» Assignment
Count, in the entries below, the lines in which "will" occurs. Give the number, nothing more.
● ● ● ● ●
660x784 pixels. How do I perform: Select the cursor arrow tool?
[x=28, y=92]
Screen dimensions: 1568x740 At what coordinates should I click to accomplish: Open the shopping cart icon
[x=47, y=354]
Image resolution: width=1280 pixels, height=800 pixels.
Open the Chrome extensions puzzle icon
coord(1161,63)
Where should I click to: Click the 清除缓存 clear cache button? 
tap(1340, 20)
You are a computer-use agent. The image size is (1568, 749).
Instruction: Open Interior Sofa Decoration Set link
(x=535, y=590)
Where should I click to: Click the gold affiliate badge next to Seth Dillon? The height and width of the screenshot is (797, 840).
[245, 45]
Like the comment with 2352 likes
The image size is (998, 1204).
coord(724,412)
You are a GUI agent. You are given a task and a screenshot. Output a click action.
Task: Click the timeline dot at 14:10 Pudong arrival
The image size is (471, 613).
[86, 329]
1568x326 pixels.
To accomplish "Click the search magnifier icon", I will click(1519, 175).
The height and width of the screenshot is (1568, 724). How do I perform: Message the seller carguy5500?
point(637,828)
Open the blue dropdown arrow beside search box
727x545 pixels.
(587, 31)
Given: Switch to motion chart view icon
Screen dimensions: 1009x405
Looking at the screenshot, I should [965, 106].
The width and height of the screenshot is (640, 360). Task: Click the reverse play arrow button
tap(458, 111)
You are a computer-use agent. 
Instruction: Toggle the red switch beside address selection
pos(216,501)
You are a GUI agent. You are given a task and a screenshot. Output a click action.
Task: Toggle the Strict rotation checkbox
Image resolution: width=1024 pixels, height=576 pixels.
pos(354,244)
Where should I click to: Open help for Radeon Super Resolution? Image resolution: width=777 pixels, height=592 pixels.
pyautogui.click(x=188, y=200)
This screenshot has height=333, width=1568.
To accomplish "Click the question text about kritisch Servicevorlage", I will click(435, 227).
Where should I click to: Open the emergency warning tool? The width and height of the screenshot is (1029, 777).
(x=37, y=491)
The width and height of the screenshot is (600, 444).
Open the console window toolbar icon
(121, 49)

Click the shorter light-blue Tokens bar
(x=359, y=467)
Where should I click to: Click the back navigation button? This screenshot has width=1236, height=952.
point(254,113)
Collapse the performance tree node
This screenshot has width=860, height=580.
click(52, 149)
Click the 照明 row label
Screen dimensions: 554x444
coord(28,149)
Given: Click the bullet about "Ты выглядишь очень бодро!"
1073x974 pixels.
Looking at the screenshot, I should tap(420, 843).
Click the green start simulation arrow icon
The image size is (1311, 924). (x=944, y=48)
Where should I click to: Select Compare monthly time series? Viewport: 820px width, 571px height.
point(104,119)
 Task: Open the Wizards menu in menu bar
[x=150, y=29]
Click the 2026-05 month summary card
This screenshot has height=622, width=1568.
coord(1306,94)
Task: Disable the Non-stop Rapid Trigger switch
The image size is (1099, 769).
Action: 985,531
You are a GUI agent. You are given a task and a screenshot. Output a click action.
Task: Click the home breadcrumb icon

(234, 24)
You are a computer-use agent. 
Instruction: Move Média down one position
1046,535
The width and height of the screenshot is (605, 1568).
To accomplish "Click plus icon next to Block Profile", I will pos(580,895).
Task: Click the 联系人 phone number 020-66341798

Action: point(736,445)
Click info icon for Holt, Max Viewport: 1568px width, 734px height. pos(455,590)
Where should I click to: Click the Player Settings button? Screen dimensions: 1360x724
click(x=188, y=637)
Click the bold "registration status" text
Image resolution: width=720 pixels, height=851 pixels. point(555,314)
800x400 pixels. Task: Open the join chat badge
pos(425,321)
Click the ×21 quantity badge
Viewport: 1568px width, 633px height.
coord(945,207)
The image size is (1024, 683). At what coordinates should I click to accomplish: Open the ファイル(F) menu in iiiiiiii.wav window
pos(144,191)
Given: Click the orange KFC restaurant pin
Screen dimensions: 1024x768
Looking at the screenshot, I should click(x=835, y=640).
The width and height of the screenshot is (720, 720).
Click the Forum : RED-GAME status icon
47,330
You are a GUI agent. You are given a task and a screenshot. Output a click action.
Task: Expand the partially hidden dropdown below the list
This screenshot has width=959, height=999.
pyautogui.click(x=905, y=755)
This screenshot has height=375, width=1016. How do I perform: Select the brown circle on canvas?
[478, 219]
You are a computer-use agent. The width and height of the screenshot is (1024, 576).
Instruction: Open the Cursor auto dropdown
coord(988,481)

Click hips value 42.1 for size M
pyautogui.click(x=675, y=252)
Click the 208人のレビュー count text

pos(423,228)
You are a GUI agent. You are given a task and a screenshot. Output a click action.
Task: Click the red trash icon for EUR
● ● ● ● ●
» Your solution
3